Wednesday, February 16, 2011

Disnix: A toolset for distributed deployment

On February the 14th, I have released Disnix 0.2. It seems that I have picked a nice date for it, just like the release date of the of Disnix 0.1, which was released on April the 1st 2010 (and that's no joke). Since I haven't written any blog post about Disnix yet, I'll give some info here.

Disnix is a distributed deployment extension for the Nix package manager. Whereas Nix manages packages and dependencies residing on the same system in the Nix store (which we call intra-dependencies later on), Disnix manages distributable components (or services). Services have intra-dependencies on components residing on the same system, but also dependencies on other services, which may be located on a different machine in the network (which we call inter-dependencies later on). Disnix extends the Nix approach and offers various features to deploy to service-oriented systems, including the management of inter-dependencies.

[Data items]
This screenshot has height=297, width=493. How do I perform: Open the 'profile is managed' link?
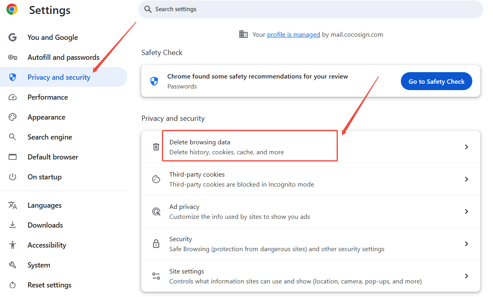pos(294,35)
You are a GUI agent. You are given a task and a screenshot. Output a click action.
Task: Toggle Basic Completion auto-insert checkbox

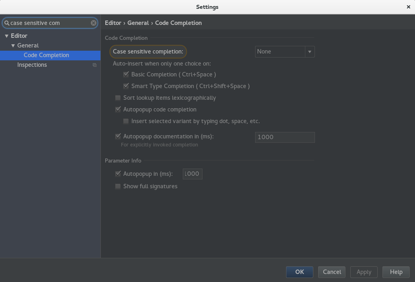[126, 74]
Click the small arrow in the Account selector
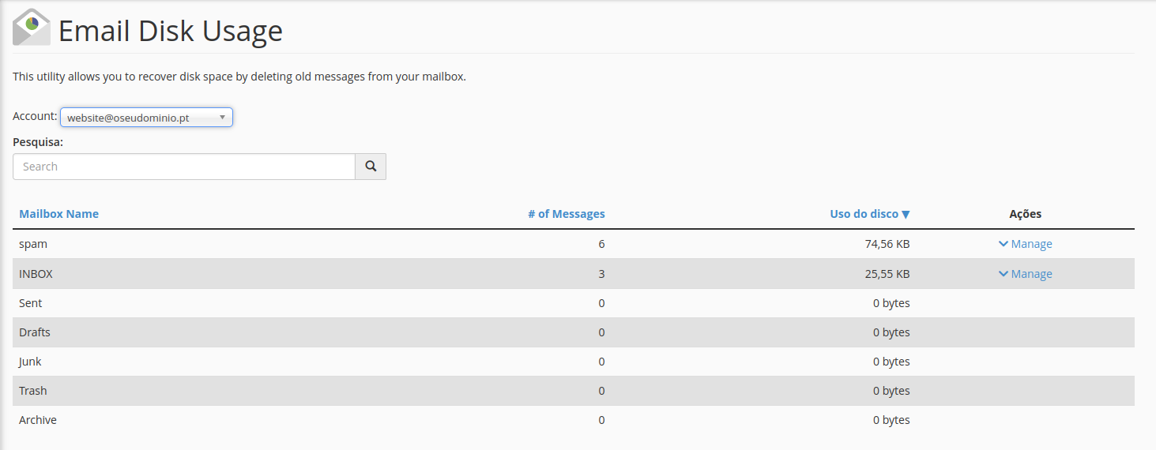 (222, 117)
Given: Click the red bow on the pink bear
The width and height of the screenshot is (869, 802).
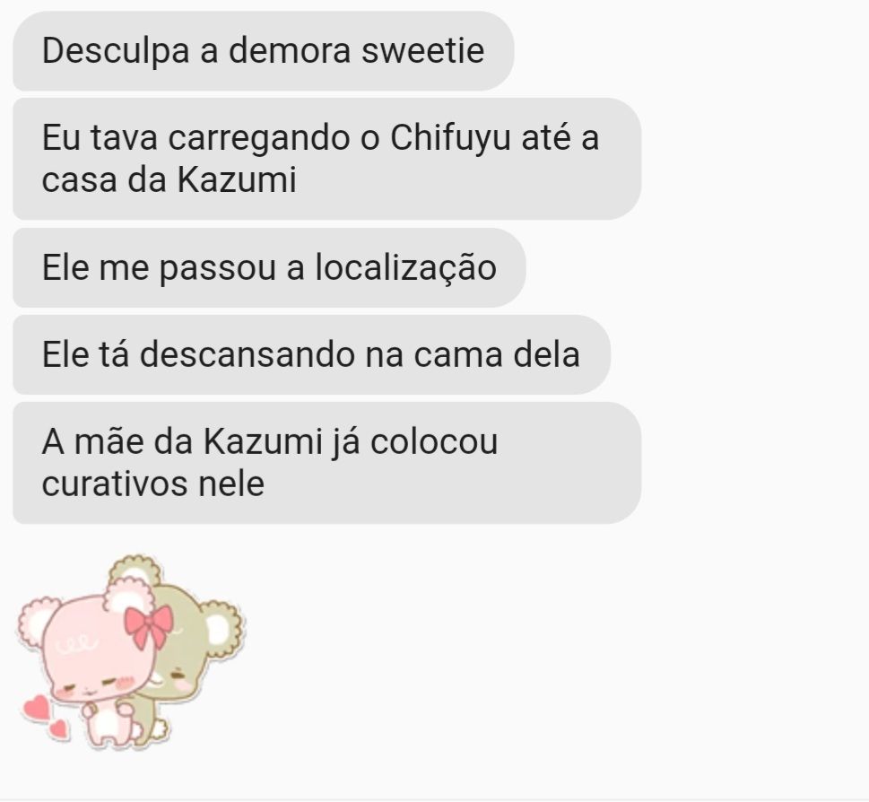Looking at the screenshot, I should click(149, 626).
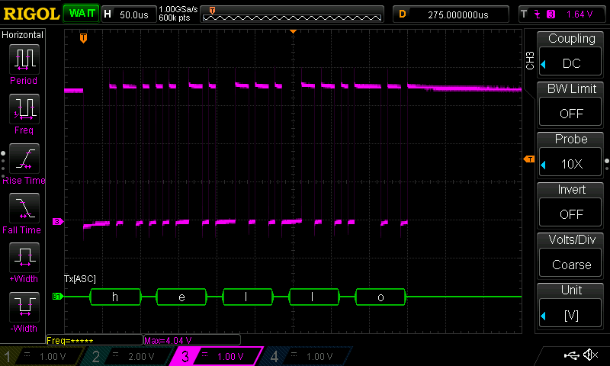Toggle the speaker sound icon
The width and height of the screenshot is (610, 366).
click(x=590, y=355)
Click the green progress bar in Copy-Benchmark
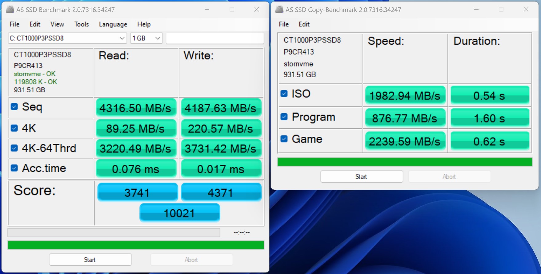Image resolution: width=541 pixels, height=274 pixels. pos(404,162)
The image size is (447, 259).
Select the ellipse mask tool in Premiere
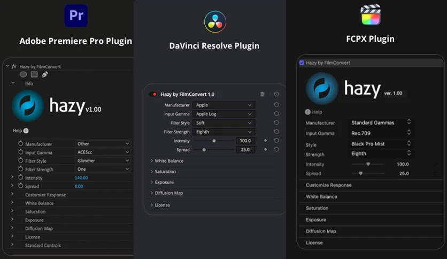pos(24,74)
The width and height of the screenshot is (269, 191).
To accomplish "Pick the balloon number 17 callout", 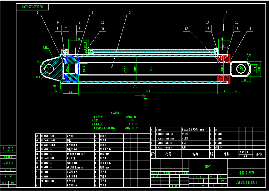I will tap(250, 29).
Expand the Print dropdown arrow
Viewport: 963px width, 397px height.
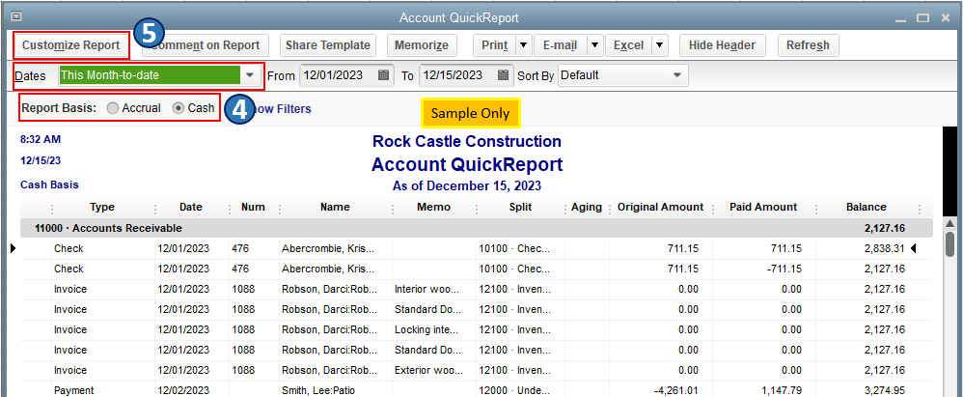(x=523, y=45)
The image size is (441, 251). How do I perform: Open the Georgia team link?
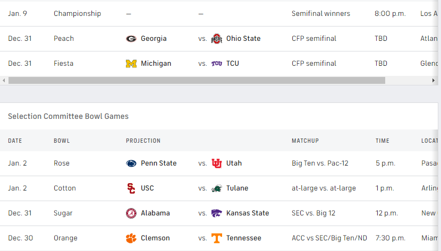click(x=154, y=38)
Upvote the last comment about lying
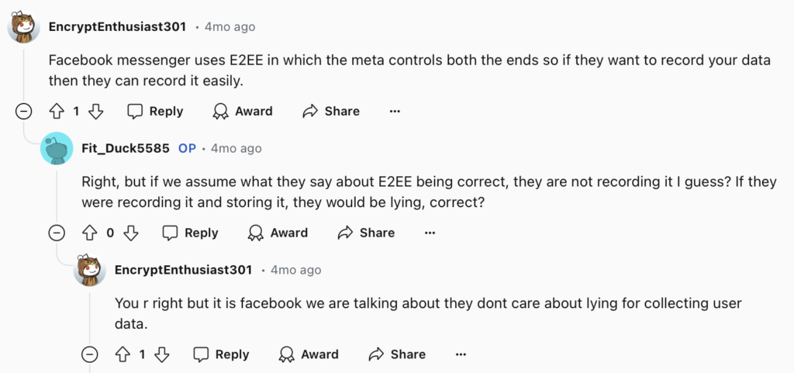 point(123,354)
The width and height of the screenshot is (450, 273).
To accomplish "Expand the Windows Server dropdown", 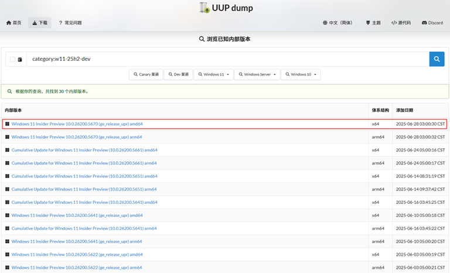I will click(x=257, y=74).

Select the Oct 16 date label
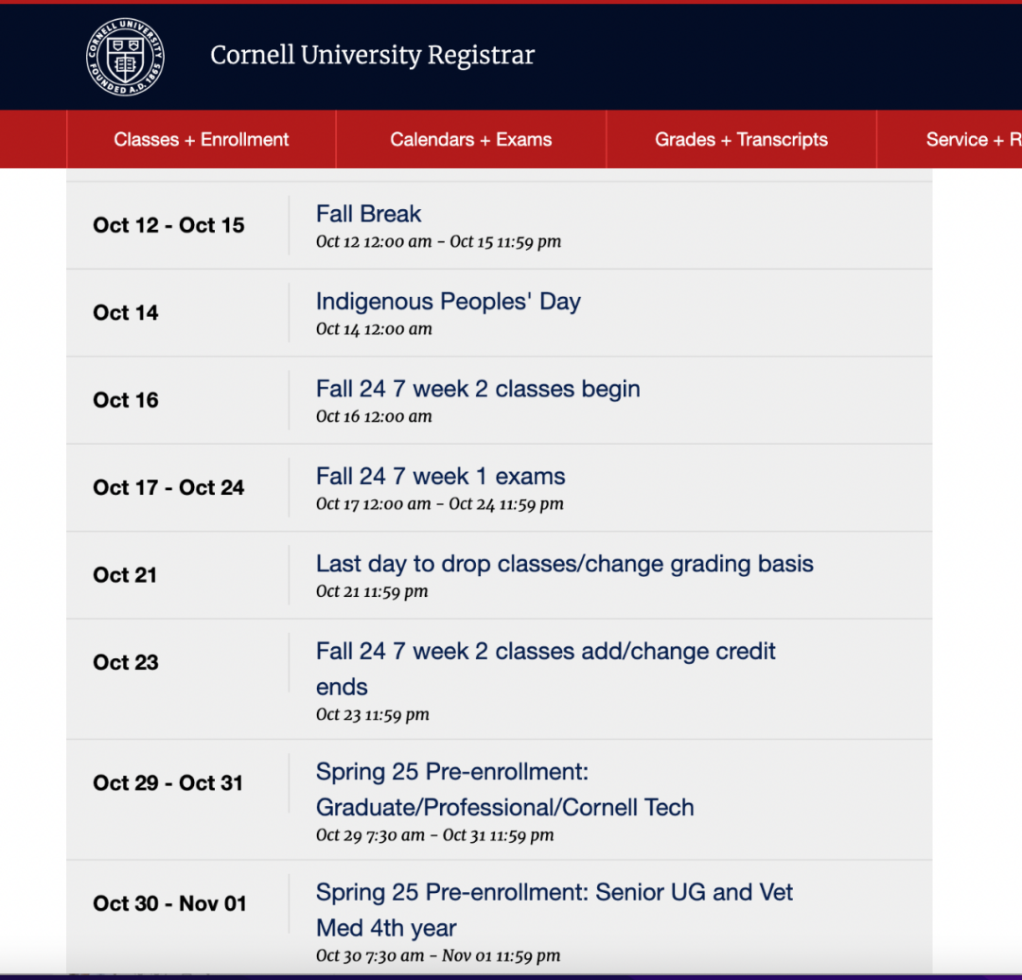tap(126, 400)
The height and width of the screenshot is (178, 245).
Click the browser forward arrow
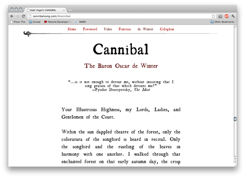17,16
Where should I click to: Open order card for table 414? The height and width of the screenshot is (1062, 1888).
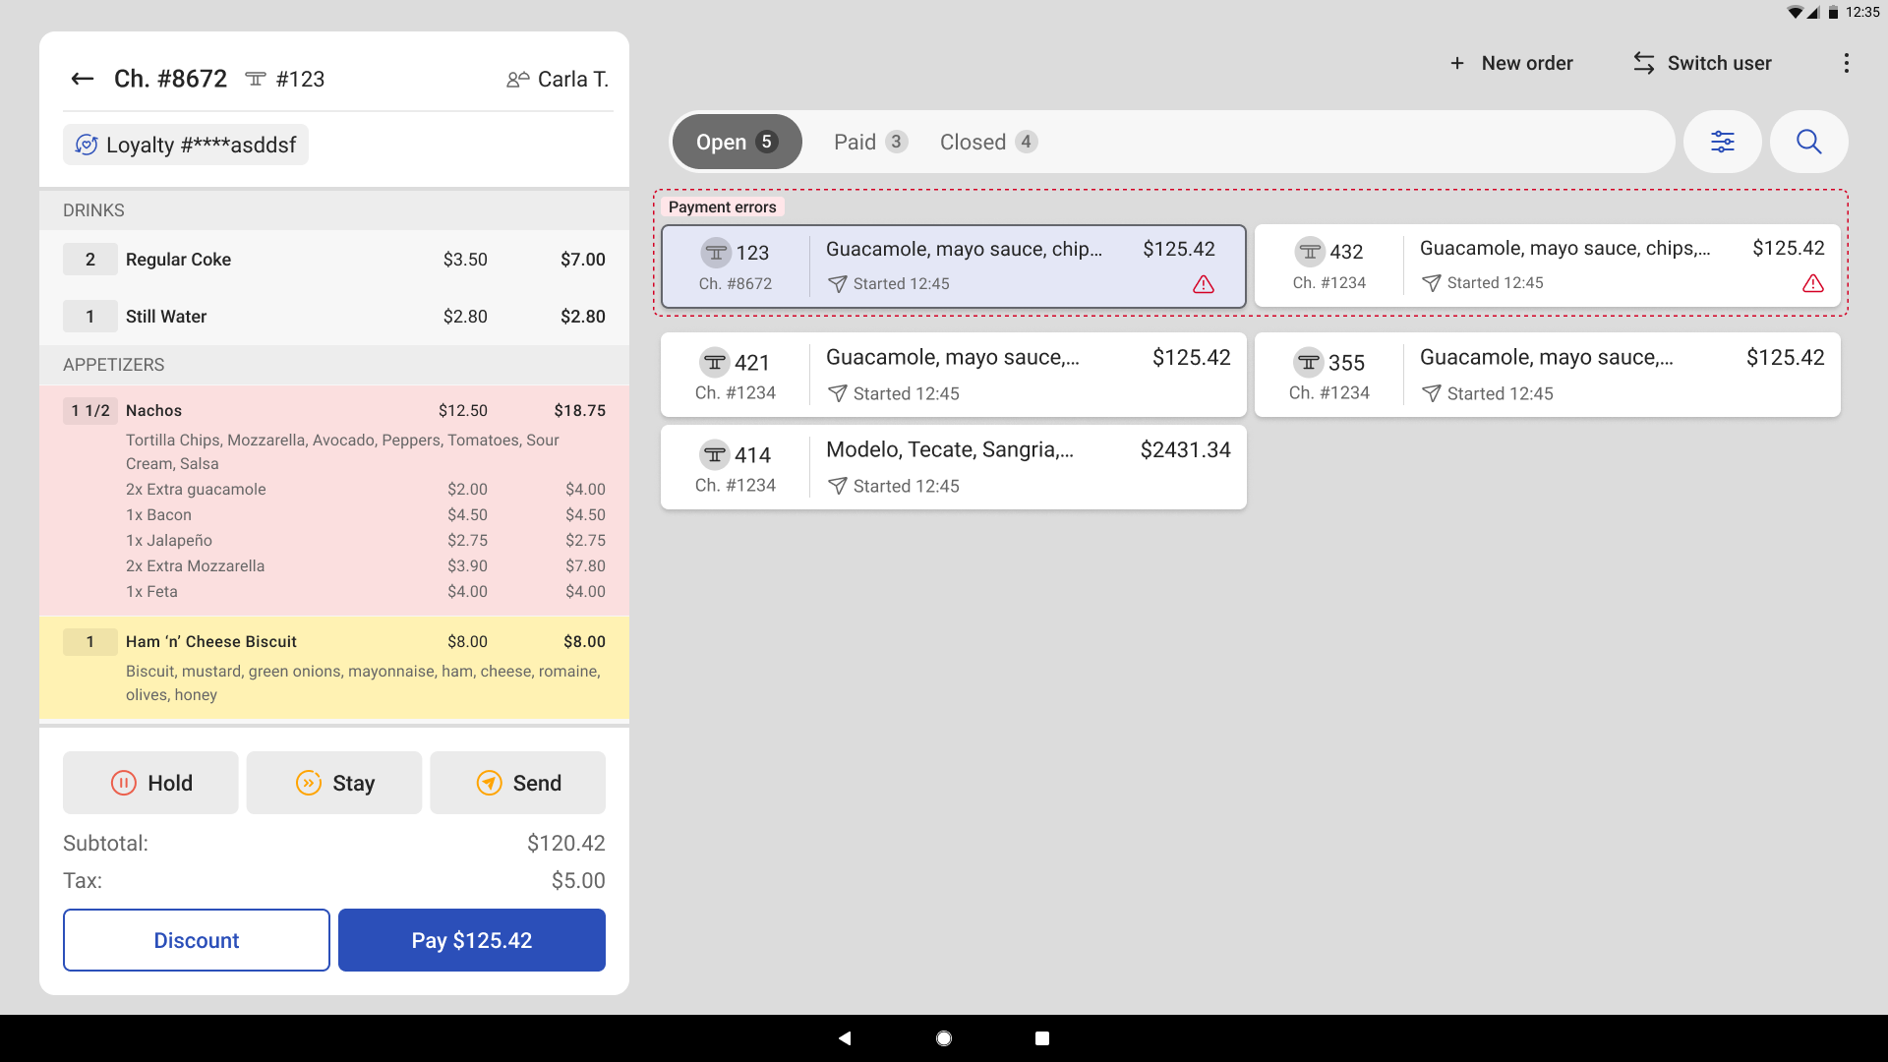pos(953,467)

> **Tasks and exercises**:
**A)** Render this sentence from the Disnix post in Spanish: "Disnix is a distributed deployment extension for the Nix package manager."
**B)** Pick up the Disnix post after its last sentence and carry it on for another paragraph.
The rows are separate from the Disnix post.

> **Exercise responses**:
**A)** Disnix es una extensión de despliegue distribuido para el gestor de paquetes Nix.

**B)**
The figure above shows how Disnix works in a nutshell. In the center the disnix-env command-line tool is shown, which performs the complete deployment process of a service-oriented system. On the left, various models are shown. The services model captures all the service (distributable components) of which a system consists, their types and inter-dependencies. This model includes a reference to all-packages.nix, a Nix expression capturing intra-dependency compositions. The infrastructure model captures the available machines in the network and their relevant properties/capabilities. The distribution model maps services defined in the services model to machines defined in the infrastructure model. On the right, a network of machines is shown, which have all have the DisnixService installed providing remote access to deployment operations.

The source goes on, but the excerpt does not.